[Stored data]

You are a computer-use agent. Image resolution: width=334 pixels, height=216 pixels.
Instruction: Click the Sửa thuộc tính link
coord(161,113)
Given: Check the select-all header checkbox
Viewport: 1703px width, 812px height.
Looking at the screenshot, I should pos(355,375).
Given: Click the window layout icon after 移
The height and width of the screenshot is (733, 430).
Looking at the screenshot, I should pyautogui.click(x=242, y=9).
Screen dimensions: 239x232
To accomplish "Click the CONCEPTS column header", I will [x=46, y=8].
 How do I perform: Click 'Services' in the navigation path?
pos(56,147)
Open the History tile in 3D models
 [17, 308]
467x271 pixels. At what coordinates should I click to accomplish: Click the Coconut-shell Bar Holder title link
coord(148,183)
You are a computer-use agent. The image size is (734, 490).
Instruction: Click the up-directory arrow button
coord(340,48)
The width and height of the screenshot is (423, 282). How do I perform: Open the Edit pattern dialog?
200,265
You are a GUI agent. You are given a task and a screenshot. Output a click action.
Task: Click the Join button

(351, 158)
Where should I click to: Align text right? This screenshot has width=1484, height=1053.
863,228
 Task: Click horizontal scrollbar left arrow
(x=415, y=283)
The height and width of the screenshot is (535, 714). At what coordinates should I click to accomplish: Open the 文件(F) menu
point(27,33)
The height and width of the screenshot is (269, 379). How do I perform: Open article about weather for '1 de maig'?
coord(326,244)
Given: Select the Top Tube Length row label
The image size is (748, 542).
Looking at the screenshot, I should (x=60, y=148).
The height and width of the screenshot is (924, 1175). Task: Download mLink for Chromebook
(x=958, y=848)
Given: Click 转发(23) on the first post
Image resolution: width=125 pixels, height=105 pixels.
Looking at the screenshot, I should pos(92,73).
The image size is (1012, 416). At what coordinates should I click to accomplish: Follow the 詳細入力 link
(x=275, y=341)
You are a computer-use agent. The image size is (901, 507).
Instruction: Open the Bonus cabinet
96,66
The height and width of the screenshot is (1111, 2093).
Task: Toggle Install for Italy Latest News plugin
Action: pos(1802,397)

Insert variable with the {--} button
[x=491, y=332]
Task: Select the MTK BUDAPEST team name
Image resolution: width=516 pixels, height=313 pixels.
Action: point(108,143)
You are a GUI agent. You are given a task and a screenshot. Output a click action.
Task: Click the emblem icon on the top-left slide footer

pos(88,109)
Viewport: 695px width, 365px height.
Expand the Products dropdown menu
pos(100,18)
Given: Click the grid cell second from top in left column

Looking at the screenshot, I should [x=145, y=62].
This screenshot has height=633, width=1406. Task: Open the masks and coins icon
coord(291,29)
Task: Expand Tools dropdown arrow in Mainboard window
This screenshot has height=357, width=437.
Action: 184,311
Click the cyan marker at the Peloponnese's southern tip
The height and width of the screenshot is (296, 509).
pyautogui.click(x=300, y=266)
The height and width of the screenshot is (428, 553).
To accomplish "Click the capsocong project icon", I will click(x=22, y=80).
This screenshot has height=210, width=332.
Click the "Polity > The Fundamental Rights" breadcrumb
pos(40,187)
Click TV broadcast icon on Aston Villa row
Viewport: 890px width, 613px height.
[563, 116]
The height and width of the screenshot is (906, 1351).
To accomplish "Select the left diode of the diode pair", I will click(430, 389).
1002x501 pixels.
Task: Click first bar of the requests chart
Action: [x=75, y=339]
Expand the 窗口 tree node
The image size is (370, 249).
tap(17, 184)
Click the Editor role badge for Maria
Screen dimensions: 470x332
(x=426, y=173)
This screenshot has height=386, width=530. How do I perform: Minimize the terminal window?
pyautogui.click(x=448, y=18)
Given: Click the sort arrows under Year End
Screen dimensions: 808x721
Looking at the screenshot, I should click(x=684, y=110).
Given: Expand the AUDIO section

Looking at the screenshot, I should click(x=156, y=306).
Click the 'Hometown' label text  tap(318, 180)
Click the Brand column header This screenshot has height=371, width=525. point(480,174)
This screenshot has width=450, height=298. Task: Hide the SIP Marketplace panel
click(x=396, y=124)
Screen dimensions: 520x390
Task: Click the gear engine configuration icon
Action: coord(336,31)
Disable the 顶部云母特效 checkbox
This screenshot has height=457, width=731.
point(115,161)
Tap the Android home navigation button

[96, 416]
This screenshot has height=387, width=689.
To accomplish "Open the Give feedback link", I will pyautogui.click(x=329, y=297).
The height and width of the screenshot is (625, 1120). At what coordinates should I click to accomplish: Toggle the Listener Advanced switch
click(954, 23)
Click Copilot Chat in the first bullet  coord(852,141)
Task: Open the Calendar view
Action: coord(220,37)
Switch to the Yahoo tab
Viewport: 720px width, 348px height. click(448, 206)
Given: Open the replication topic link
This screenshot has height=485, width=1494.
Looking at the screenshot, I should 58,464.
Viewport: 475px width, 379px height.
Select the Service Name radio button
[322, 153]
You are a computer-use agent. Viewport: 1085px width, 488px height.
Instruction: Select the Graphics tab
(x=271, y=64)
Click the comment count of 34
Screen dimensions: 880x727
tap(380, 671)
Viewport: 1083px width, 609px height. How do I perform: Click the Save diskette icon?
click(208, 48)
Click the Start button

Problem details:
Starting from the line that contains "You are a computer-use agent. Viewport: 1085px", reproduce each line of the data exactly through the last one.

Answer to the exercise:
You are a computer-use agent. Viewport: 1085px width, 488px height.
Instruction: Select the Graphics tab
(x=271, y=64)
Click the comment count of 34
Screen dimensions: 880x727
tap(380, 671)
Viewport: 1083px width, 609px height. How do I perform: Click the Save diskette icon?
click(208, 48)
Click the Start button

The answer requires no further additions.